Meningococcal serogroup B vaccine is protective in the general population, as assessed following the introduction of multi‐component meningococcal serogroup B (MenB)‐4C vaccine (Bexsero) in the national immunization program in the United Kingdom 5. MenB‐4C is a multi‐component, protein‐based vaccine consisting of factor H‐binding protein, Neisserial heparin‐binding protein, Neisserial adhesion A and outer membrane vesicles containing Porin A. Children and adults with complement deficiencies have an increased risk of meningococcal disease and several guidelines recommend meningococcal serogroup B vaccine for inherited or chronic complement deficiencies, including C3, C5–C9, properdin, factor D and factor H deficiencies 6. However, these patients may have a deficiency of complement opsonization, complement anaphylatoxin activation or serum bactericidal activity (SBA), which are important mechanisms for vaccine‐induced meningococcal killing. Meningococcal serogroup B vaccination is obligated for patients suffering from a complement dysregulation, such as paroxysmal nocturnal hemoglobinuria or atypical hemolytic uremic syndrome, who are treated with the C5 inhibitor eculizumab 6, 7, 8. Previous studies in patients with primary terminal complement deficiencies have demonstrated that vaccine‐induced anti‐capsular antibodies against serogroups A, C, Y and W confer protection against meningococcal disease by increasing the opsonophagocytic activity despite inability to kill bacteria by SBA 9, 10. Whether this is also the case for the meningococcal serogroup B MenB‐4C multi‐component, protein‐based vaccine is not known.

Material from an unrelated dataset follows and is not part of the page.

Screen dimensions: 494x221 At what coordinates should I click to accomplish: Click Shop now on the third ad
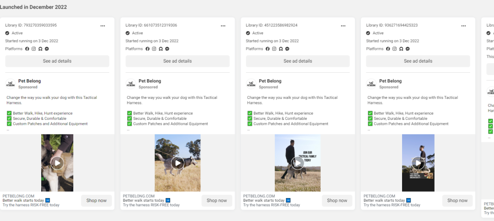click(337, 200)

Recent assessment of MenB‐4C vaccine in the context of eculizumab treatment caused reason for alarm. Eculizumab is a monoclonal antibody directed at C5 in order to prevent the cleavage of C5 into C5a and C5b, and thereby further activation of the LTP. Blocking the cleavage of C5 by eculizumab essentially creates a complement deficiency in these patients, as C5 can no longer be cleaved to activate the LTP and other pathways. This led to a number of patients who were treated with eculizumab and, despite vaccination, acquired a meningococcal infection 11.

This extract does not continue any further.